Working to frame learning questions to help teams & team leaders navigate unclear complex teamwork.

Complexity and Team Coaching Model BOSCOEELWhen working on a team goal that;
  • rapidly changes,
  • has never been achieved before,
  • no best practice exists,
  • innovative,
  • requires bringing in new team members,
  • has multiple stakeholders,
  • requires the team to be uncomfortable

Learning should be embedded in the process…

Failure occurs. Challenges appear un-navigable. Comfort is minimal. Learning happens when psychological safety + accountability are high.
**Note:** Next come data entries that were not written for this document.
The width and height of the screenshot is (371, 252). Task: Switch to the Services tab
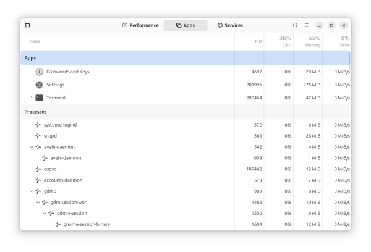pos(229,25)
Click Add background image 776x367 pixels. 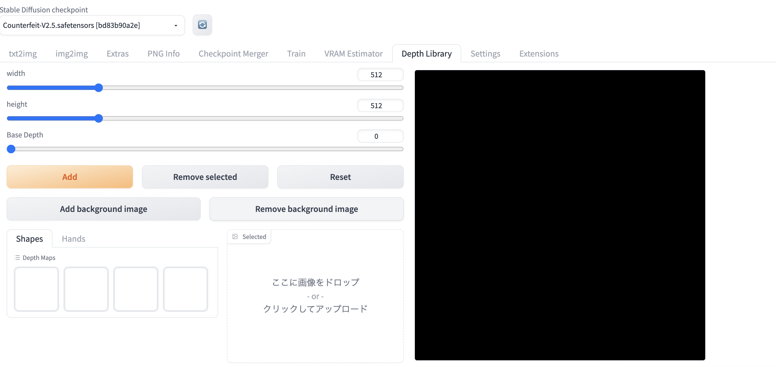(103, 209)

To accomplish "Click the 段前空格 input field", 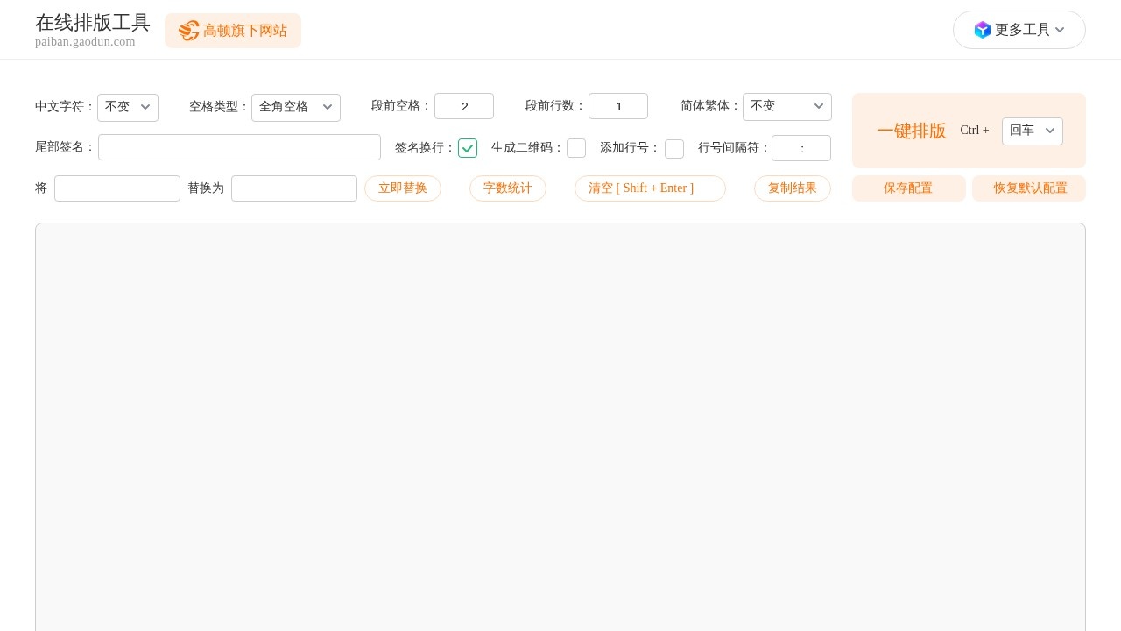I will [464, 106].
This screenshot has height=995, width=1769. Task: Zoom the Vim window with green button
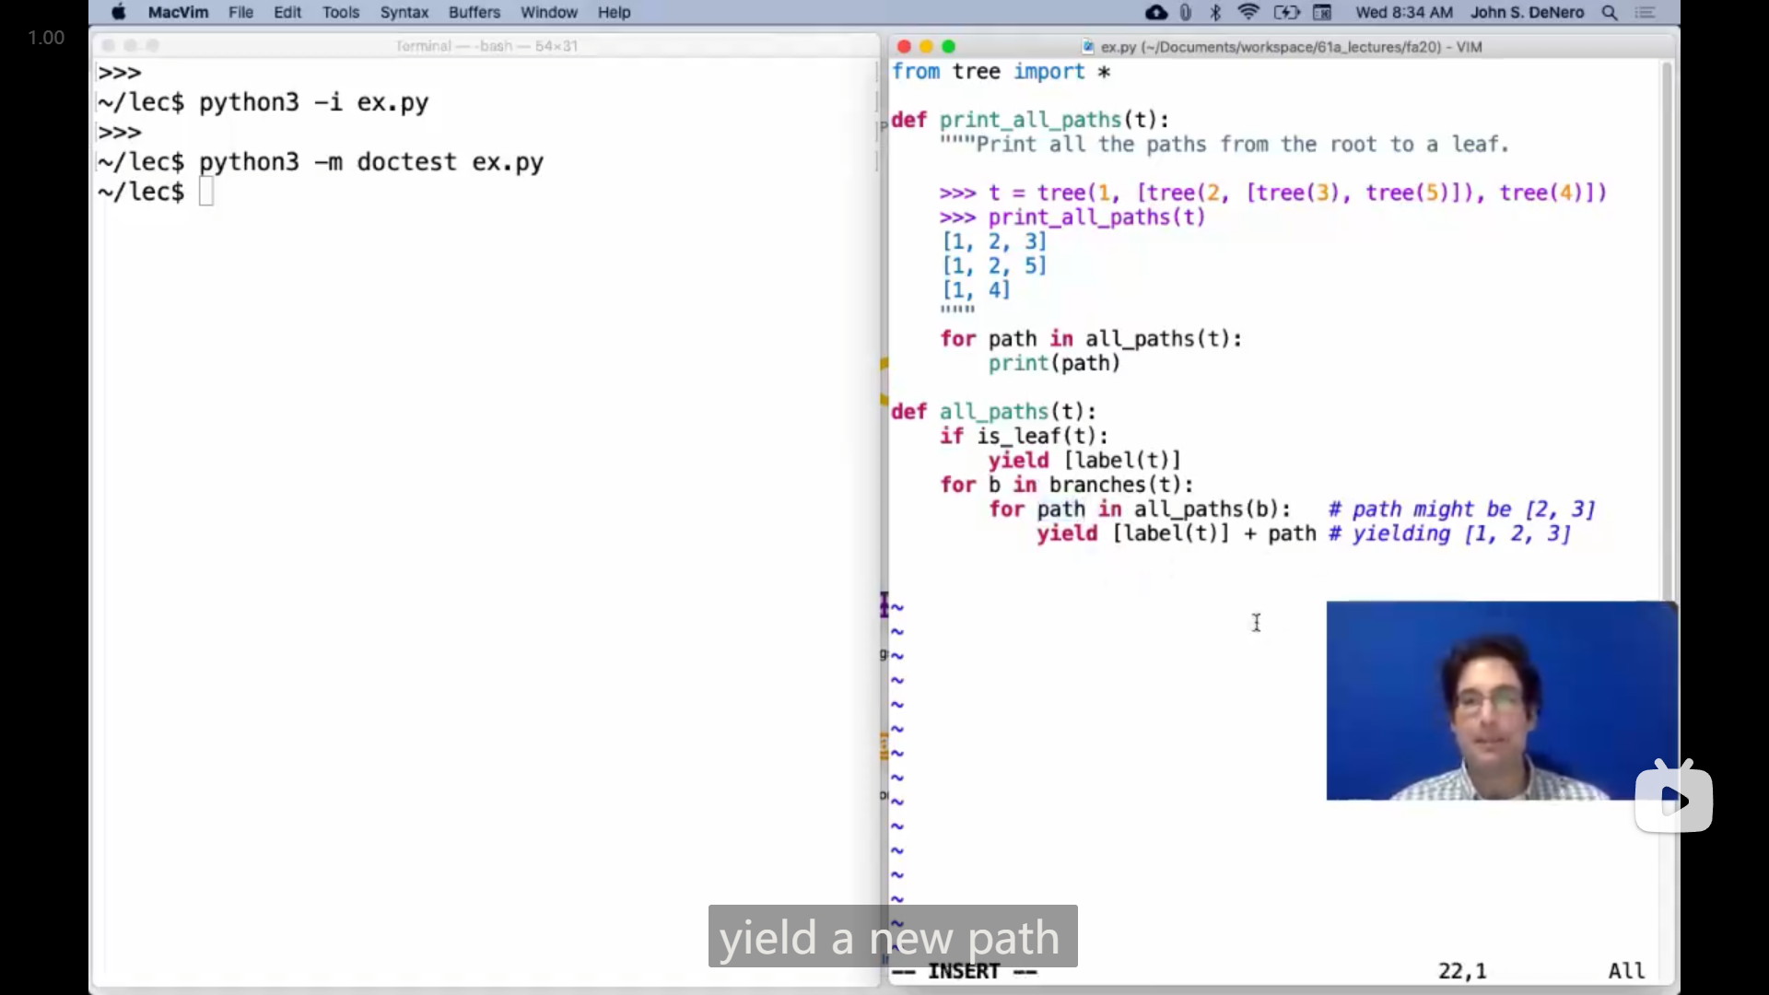(x=949, y=47)
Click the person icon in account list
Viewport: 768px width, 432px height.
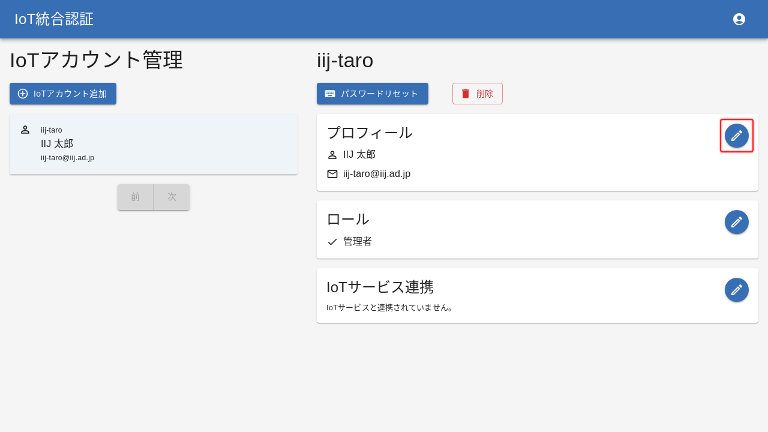point(25,130)
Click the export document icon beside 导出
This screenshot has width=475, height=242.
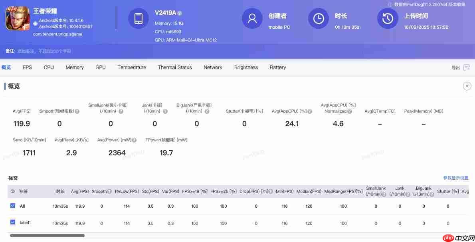tap(466, 67)
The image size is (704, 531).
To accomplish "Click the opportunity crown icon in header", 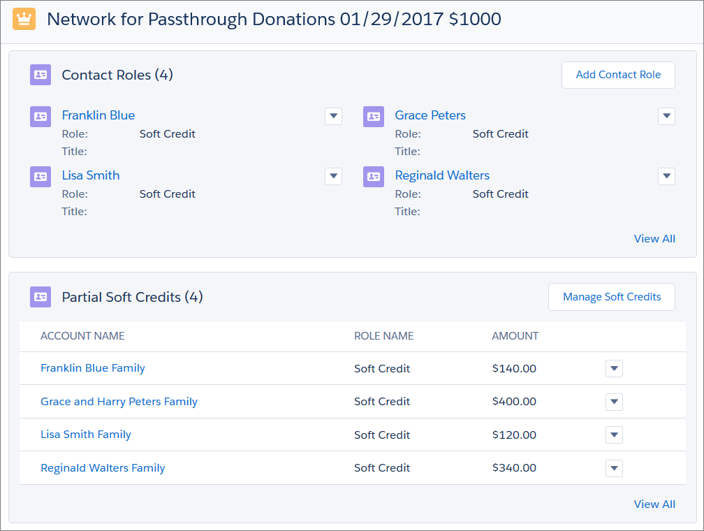I will pos(24,19).
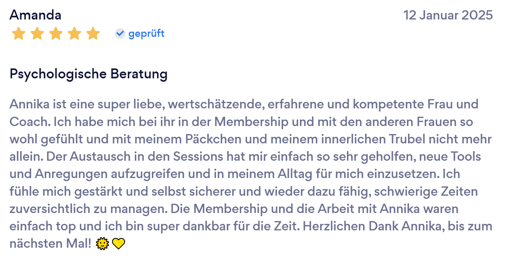Click the "Psychologische Beratung" review heading

point(88,74)
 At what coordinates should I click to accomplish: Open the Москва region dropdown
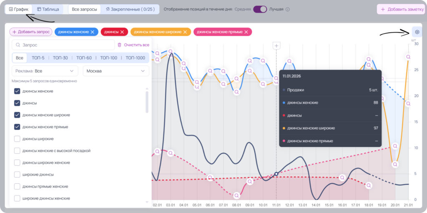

Here is a series of framing questions that may be helpful to a team in a complex + innovative challenge.

BOSCOEEL Team Coaching:

Boundaries
the edges of work
  • Where are the boundaries of this work?
  • How will the team know they have gone too far?
  • How static / dynamic are these boundaries?
  • Who can the team turn to with questions when it feels the edges or needs to check on these boundaries?
Objective
what is it that we want to have happen? what do we not want to have happen?
  • What is the purpose, goal, reason for this work to occur?
  • Clarify some attractors – what we want to have happen
  • Clarify some detractors – what we don’t want to have happen
Scale
how far have you progressed
  • Scale of 0 – 1 – 2 – 3 – 4 – 5 – 6 – 7 – 8 – 9 – 10 . With 10 being we have achieved success as defined in the objective & 0 being the opposite; where are we as of today?
Complete
evidence of the scale number
  • How do we know we are at X (the number from the scale)?
  • What evidence do we have that points to our progress?
  • How did we make that happen?
Obstacle
current challenge or block or stuck factor
  • What obstacles are currently in our way?
  • Which 1 obstacle are we going to focus on now?
Experiment
ideas to navigate, ameliorate, obliterate the obstacle
  • How can we work around this obstacle?
  • How can we lessen the impact the obstacle has on the work?
  • How can we remove or eradicate this obstacle?
Expect
expected outcome of the experiment
  • Of the experiment ideas – which will we try next?
  • What do we expect to have happen?
  • How will we learn from this experiment?
Learning
happens through the entire process
  • What was learned from the experiment?
  • Did our expectations match the learning?
  • Are we still within the boundaries?

This is illustrated as a linear process to capture some uses & ideas of the BOSCOEEL model, the reality of teamwork will not match. Like most models, it will create some common language to make progress in complex & innovative work.